*EXERCISE:* Starting at the line that contains "Productos (85, 98)" and continuing through the end of the records, reproduce those lines with "Aviso legal" replaced by "Información legal" and everything else left unchanged.

Element and text position data
-------------------------

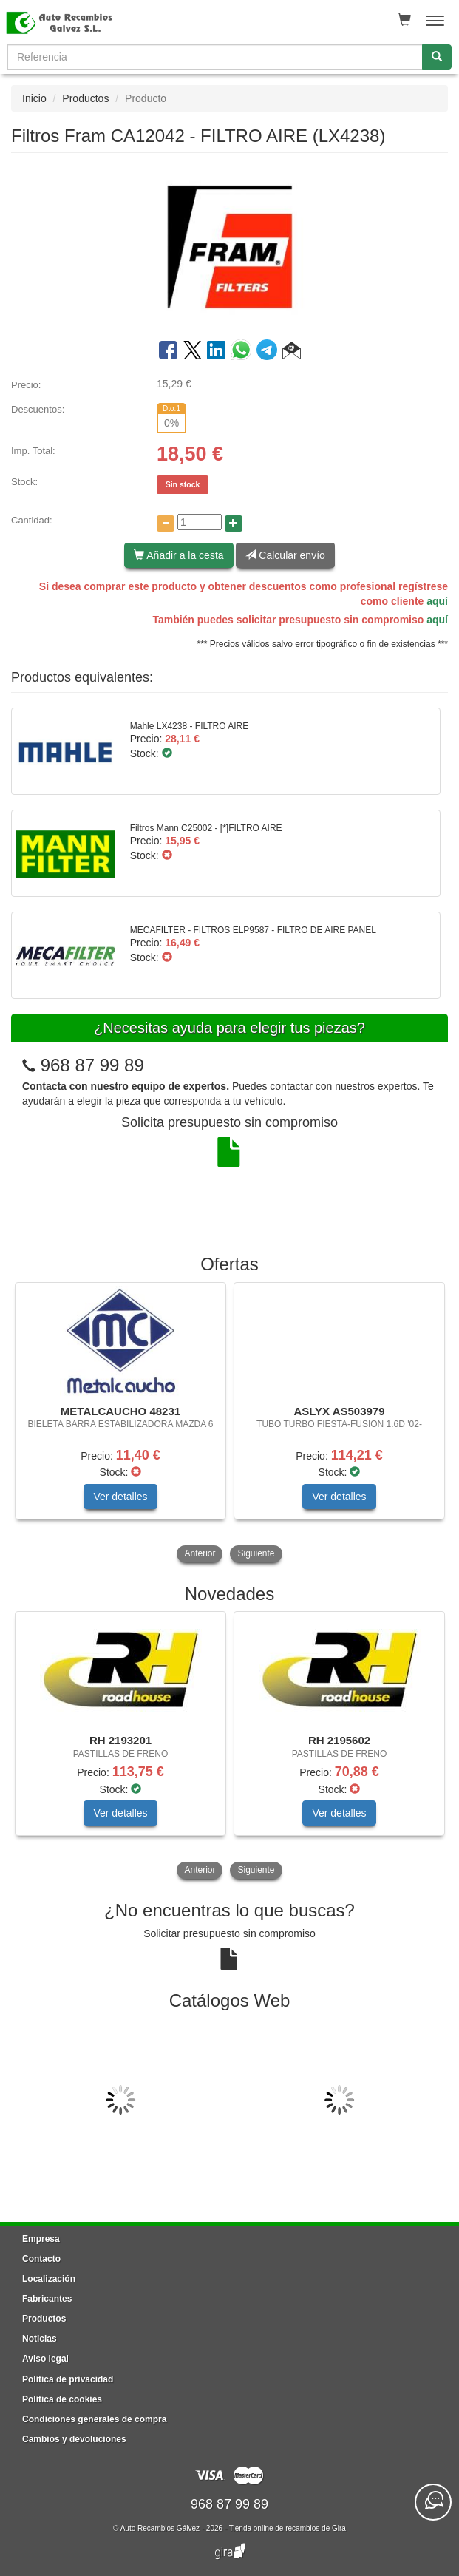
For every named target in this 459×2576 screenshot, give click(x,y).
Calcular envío (284, 555)
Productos (85, 98)
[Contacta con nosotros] (433, 2502)
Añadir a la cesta (178, 555)
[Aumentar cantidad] (233, 523)
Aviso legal (45, 2358)
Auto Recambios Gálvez (160, 2528)
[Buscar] (437, 57)
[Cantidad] (199, 522)
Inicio (34, 98)
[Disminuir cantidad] (165, 523)
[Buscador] (215, 57)
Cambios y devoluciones (74, 2439)
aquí (437, 601)
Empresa (41, 2239)
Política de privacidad (67, 2379)
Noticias (39, 2338)
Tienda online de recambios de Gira (287, 2528)
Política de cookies (62, 2399)
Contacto (41, 2259)
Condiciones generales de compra (94, 2419)
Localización (48, 2279)
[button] (291, 352)
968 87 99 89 (92, 1065)
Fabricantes (47, 2299)
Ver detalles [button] (120, 1496)
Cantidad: (31, 520)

-------------------------

*RESULT FOR THIS EXERCISE:*
Productos (85, 98)
[Contacta con nosotros] (433, 2502)
Añadir a la cesta (178, 555)
[Aumentar cantidad] (233, 523)
Información legal (45, 2358)
Auto Recambios Gálvez (160, 2528)
[Buscar] (437, 57)
[Cantidad] (199, 522)
Inicio (34, 98)
[Disminuir cantidad] (165, 523)
[Buscador] (215, 57)
Cambios y devoluciones (74, 2439)
aquí (437, 601)
Empresa (41, 2239)
Política de privacidad (67, 2379)
Noticias (39, 2338)
Tienda online de recambios de Gira (287, 2528)
Política de cookies (62, 2399)
Contacto (41, 2259)
Condiciones generales de compra (94, 2419)
Localización (48, 2279)
[button] (291, 352)
968 87 99 89 (92, 1065)
Fabricantes (47, 2299)
Ver detalles [button] (120, 1496)
Cantidad: (31, 520)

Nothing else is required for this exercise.